Viral Suppression: The Struggle is Real
Recently, I’ve been thinking and talking a lot about the importance of viral suppression. For people living with HIV, getting the virus under control is the most important thing we can do. It’s the key to our own survival, reducing deaths, and preventing new infections. Viral suppression reflects not only the quality of medical care, but also how well we are supporting people living with HIV to live long, healthy, and happy lives. Increasing viral suppression is the single most important thing we can do to end the HIV epidemic.
Viral suppression means that the amount of HIV in the blood is less than 200 copies per milliliter. This includes results that are undetectable. Getting to and maintaining that goal isn’t always easy. You need to know you have HIV, have a good doctor you trust, get the right medications, and take them every day. Sometimes paying for health care and medications is a very real challenge, and navigating complex healthcare systems and cutting through red tape can be such a hassle that it makes it hard to manage everything.
Sometimes it’s other stuff in our lives that gets in the way—not wanting people to know we have HIV, needing transportation, child care or housing, dealing with issues of mental health, partner violence, or substance use, etc. Regardless of the challenges, the fact remains that getting HIV under control is what we need to do to conquer HIV, stay healthy, and stay alive.

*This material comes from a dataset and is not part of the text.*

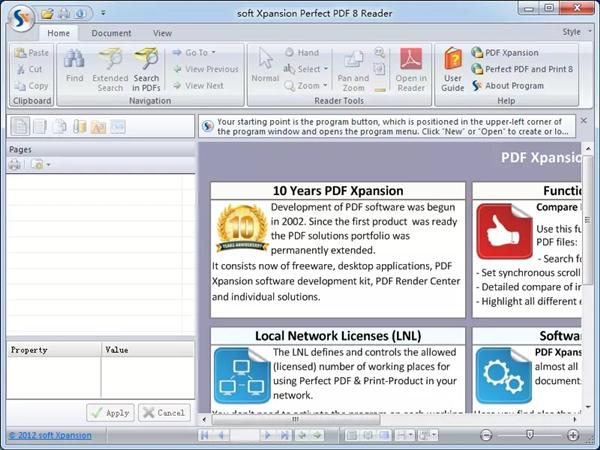Activate the Hand tool mode
600x450 pixels.
pos(302,52)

Despite its importance, living with HIV or achieving viral suppression should not define who we are. I was reminded of this at a meeting last month, where a colleague talked about the experiences of young people living with HIV and their concerns about being only seen as a patient or a lab result, and not as a whole person.

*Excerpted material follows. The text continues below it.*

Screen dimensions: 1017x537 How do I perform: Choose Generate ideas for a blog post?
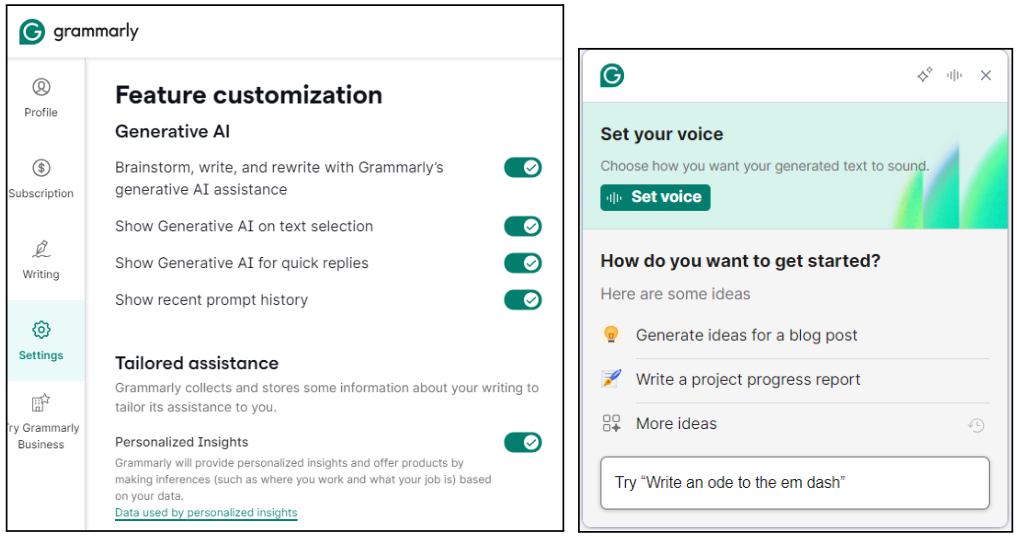tap(746, 335)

Each of us is unique, and we are much more than the virus that has invaded our bodies or our lab results. We have dreams, desires, and fears that have nothing to do with HIV. Achieving (or not achieving) viral suppression is about much more than keeping medical appointments and taking pills. It’s about the whole of our lives: our relationships, our current circumstances, and our past experiences. It includes positive aspects, such as the love and support we get from (and give to) our family, friends, and partners. But, for many of us, it also includes dealing with trauma, racism, sexism, homophobia, transphobia, HIV stigma, and other forms of stigma and discrimination. All of these, as a whole, act together to make it easier—or more difficult—for us to start and stay in care, take our medications, and do everything else that we need to do be healthy, be happy, and survive.
We have to keep our eye on the goal of achieving viral suppression for as many people as possible, but we have to realize that we cannot achieve that goal in isolation. We have to understand, address, and care about the realities of people’s lives in order to support movement along the HIV care continuum. Doing so will require that we consider what needs to be done to improve the health and well being of the whole person. It will also require us to focus not only on patients, but also on what can be improved in healthcare systems, public health, and society. Working together, we can increase the percentage of people living with HIV who are healthy, happy, and virally suppressed. If we do this, we can achieve the vision of the National HIV/AIDS Strategy and beat HIV.